Examples of disclosure inaccuracies and omissions related to:
- fees and compensation;
- business, or operations (including affiliates, relationships, number of clients, assets under management);
- client services offered, such as investment strategy, use of models, aggregate trading and account reviews;
- disciplinary information;
- websites and social media accounts; and
- conflicts of interest.
The SEC also observed that marketing materials contained inaccurate or misleading information, sometimes in relation to advisers’ professional experience or qualifications, third-party rankings or performance. In some cases, advisers were unable to provide evidence to substantiate certain factual claims.

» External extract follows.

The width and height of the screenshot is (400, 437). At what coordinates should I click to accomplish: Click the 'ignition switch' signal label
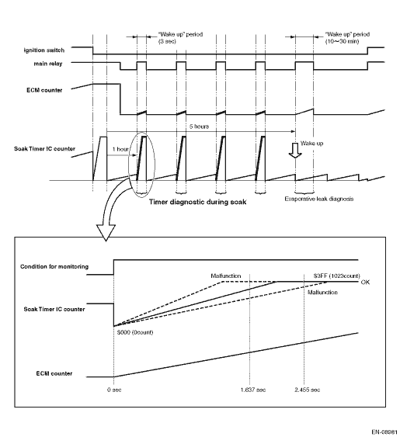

Alongside these observations, it should be noted that previous Risk Alerts contain common examination observations which apply not just to the newly-registered, but to registered investment advisers and registered investment advisers of private funds more generally.
What’s the takeaway?
The SEC will continue to focus on examinations of newly-registered advisers to encourage early engagement with advisers and to assist firms with their compliance programs. Similarly, the SEC will continue to examine existing registered investment advisers, and those advising private funds.
All registered investment advisers are encouraged to review their compliance policies and procedures, marketing, and disclosures, especially with regard to the issues raised above.
An SEC examination should not be something to dread as it does provide much needed interaction between advisers and the SEC. However, there is a very real need to be as prepared! Mock audits allow the firm to assess their compliance program against the SEC’s expectations, educate staff who may not be as familiar with the firm’s policies and procedures and identify areas for improvement in advance of the actual examination.